STVR's pay an extraordinary amount of taxes, from higher property taxes than residents, to conveyance fees from property sales, to the TAT and GET taxes that, effective Nov. 1, 2021, will now total 17.42%.
Instead of eliminating STVR's, dedicate that new 3% TAT tax to building affordable housing and bonding against estimated revenue to increase available state and federal grants dedicated to building affordable housing and needed infrastructure.
If STVR's are eliminated, so too will be the GET taxes collected from visitors. Visitors support many local businesses, from mom&pop restaurants, small car dealers, local farms, fishing/boating tours, etc. What will that eliminate from the County budget? Exactly how much money will Maui County lose? How will this affect local residents who depend on tourism? Eliminating STVR's will cause job losses in the rental management industry, housekeepers, maintenance workers, etc.
Eliminating STVRs is viewed by many as a gift to the hotel industry, who has lobbied for years against STVRs. Eliminating/reducing STVRs will eliminate healthy competition and exacerbate the favoritism shown to hotels (i.e., during covid shutdown, hotels had property assessments lowered due to less occupancy; STVRs had their assessments raised 25%)
Maintenance fees for condominium units will not go away. Those in themselves will be cost-prohibitive for both new low-moderate income homeowners and renters. Reducing maintenance will result in rundown complexes. Older complexes will impose assessments to fund needed repairs (pipes, roofing, termite treatments, spalling repairs, etc.).
Condos have been around for a long time and available for anyone to purchase; its simply that many locals don't want to live in older condos, particularly STVR’s with limited parking and storage capacity.
What will replace the tourist dollars if visitor numbers are reduced? Diversifying the economy is a priority, but it will take many years to accomplish that.
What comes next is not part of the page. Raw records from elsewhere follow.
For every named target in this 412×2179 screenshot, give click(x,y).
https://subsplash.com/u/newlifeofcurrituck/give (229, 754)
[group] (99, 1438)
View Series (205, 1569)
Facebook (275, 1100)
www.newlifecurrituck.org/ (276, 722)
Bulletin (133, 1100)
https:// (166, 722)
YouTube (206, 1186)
Having purchased a legal property in Maui 5 years ago and using it for personal use as well as short term rental purposes I oppose this proposal. I purchased my condo under the expectation that I would be able to use this condo in a manner I choose. In the past 5 years I have paid my TAT and GET monthly and paid a significant amount more on my property tax than owners who do not use their properties in this way. By going the honest and legal route I am now being potentially punished? For my 1 property alone I have generated 20,000-24,000$ per year in state taxes. That is approximately $125,000 in the five years I have owned. This is not including the property taxes. What was the purpose in my making these payments if suddenly the right to use of my property can be changed. Where will the state make up the loss of this kind of substantial revenue. This revenue extends beyond just what I pay but also what my guests pay to local businesses during their stay. There needs to be a more logical process implemented in managing the island housing issues, one that does not only fall at the feet of law abiding owners.
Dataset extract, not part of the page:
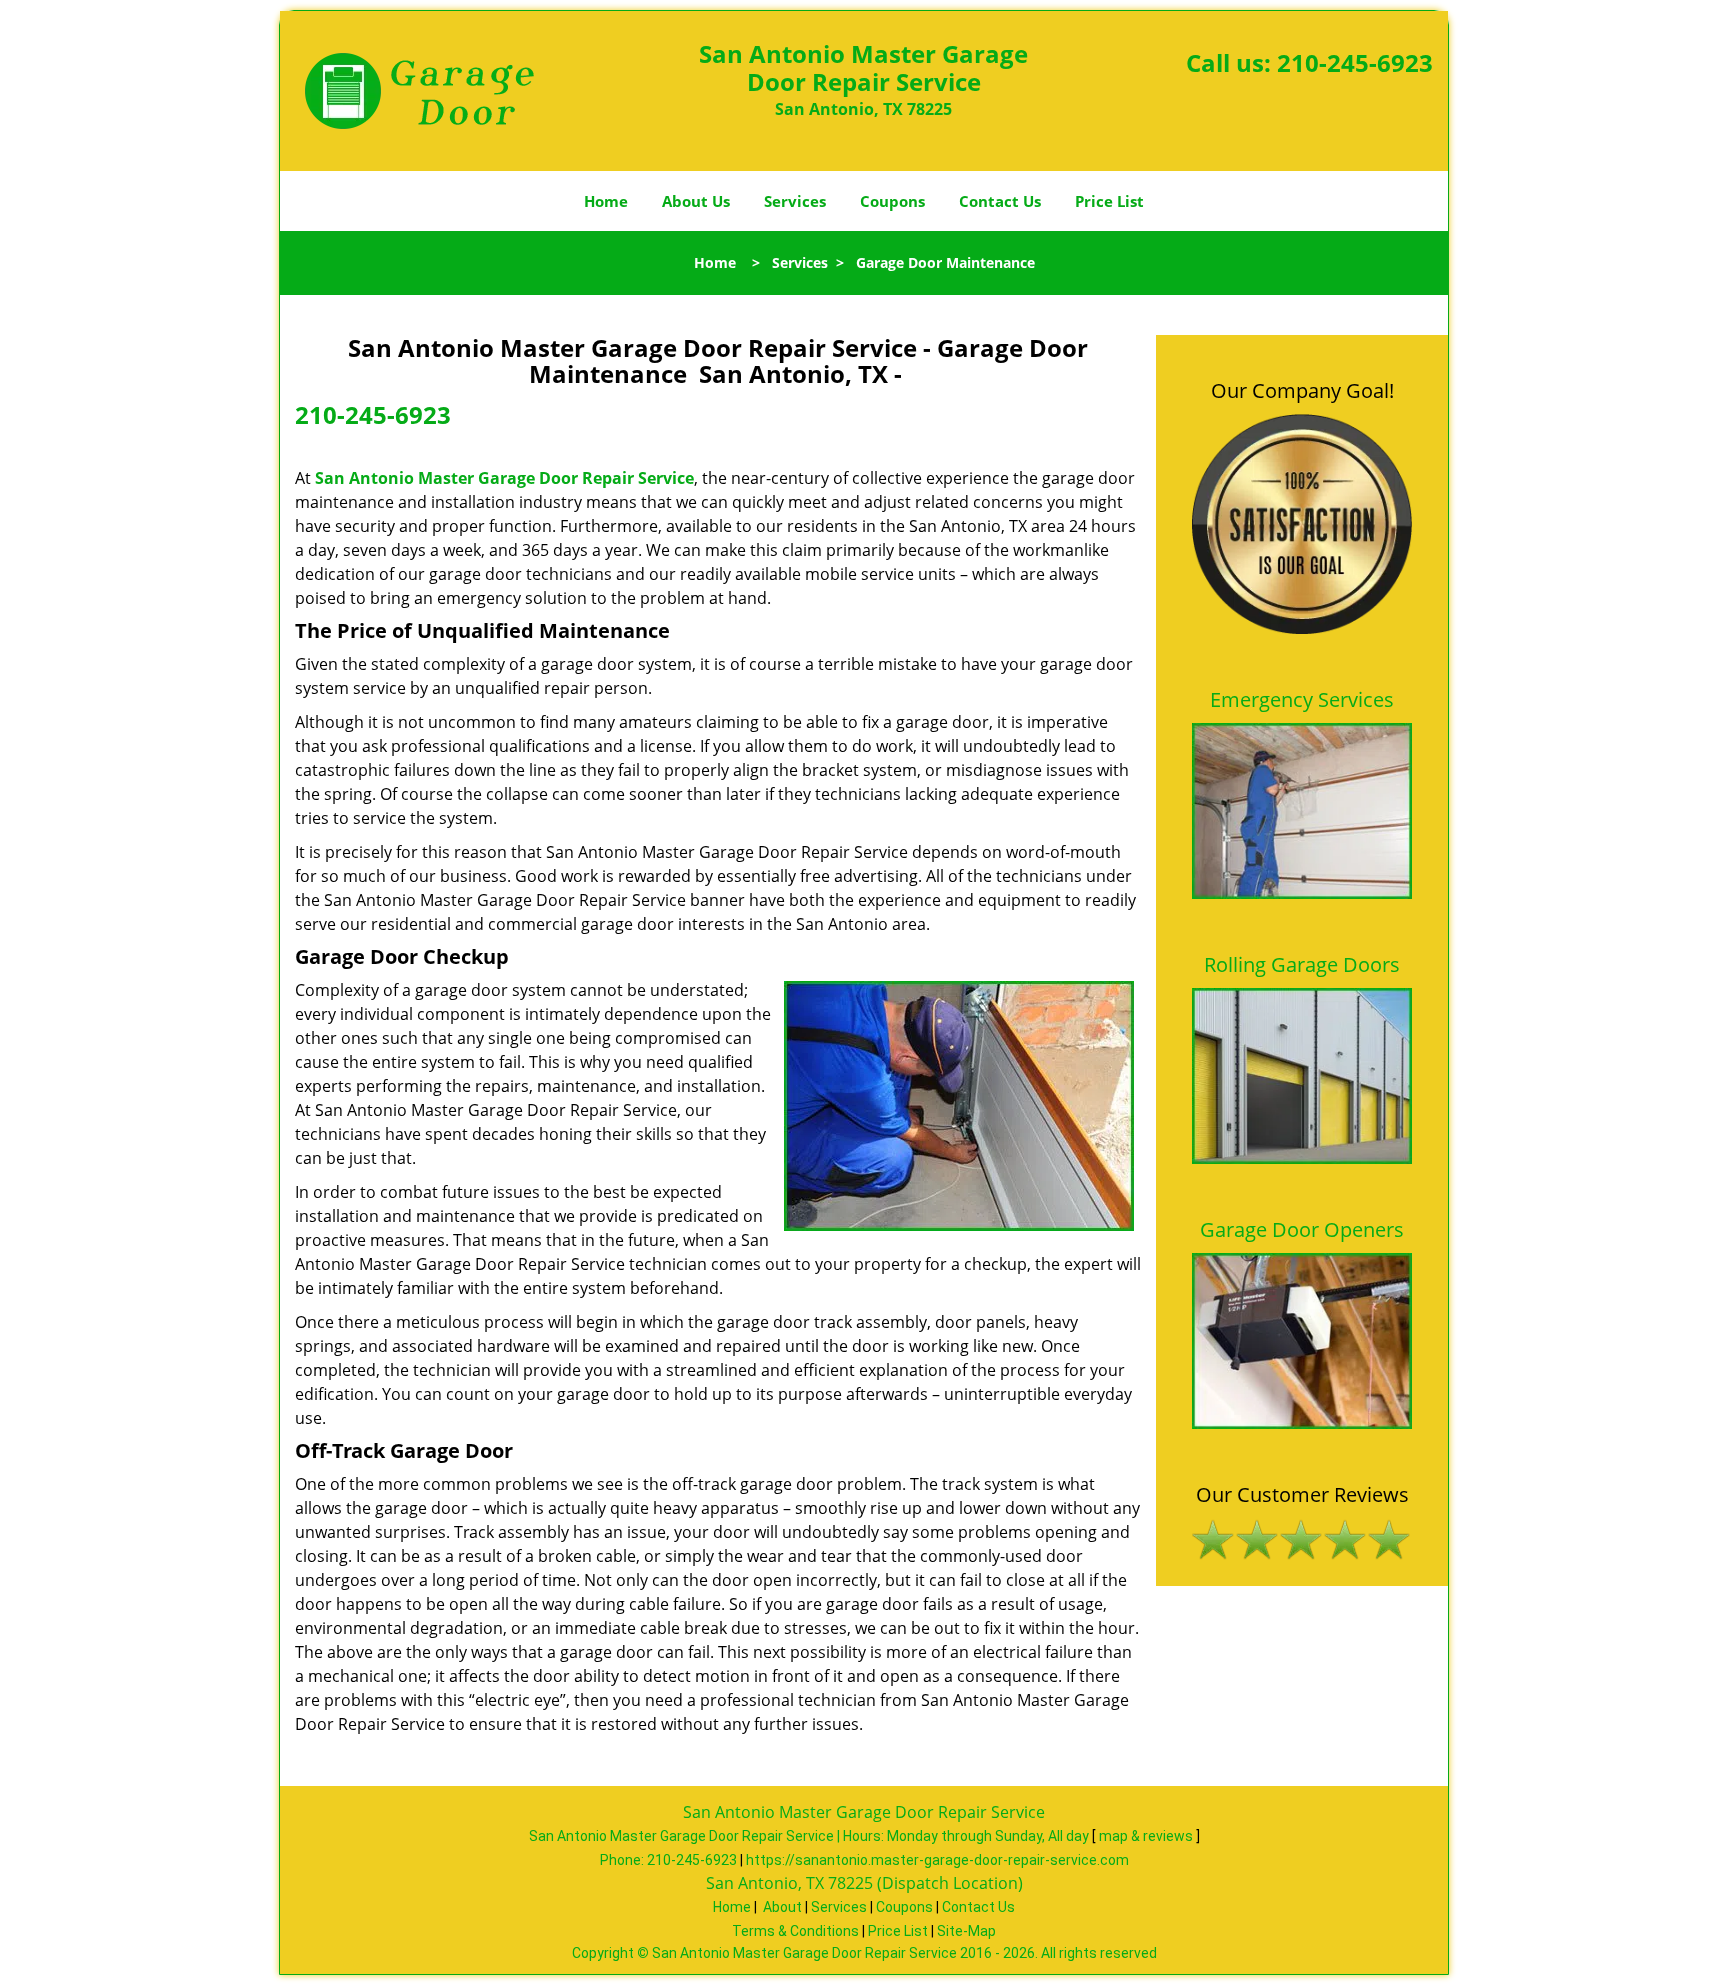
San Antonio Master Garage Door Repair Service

Aloha. Sometimes good intentions result in proposals that have unintended consequences and the unintended consequences can have devastating results. Such is the case with this proposed resolution. It is my hope that the council will be open to hearing testimony from many educated and experience experts who will outline the negatives such as decreased property values, loss of local jobs from small business which service guests of TVRs, loss of real estate tax revenues which provide the greatest financial support to affordable house development, failure to actually solve the affordable housing needs of the county, and the very real threat of a massive lawsuit by the owners of legal vacation rentals who will realize substantial losses in the investments they have made over the years. A resolution such of this makes the County of Maui look like a banana republic government. The long term financial implications are dire. The only benefactors should this resolution pass would be the large hotels.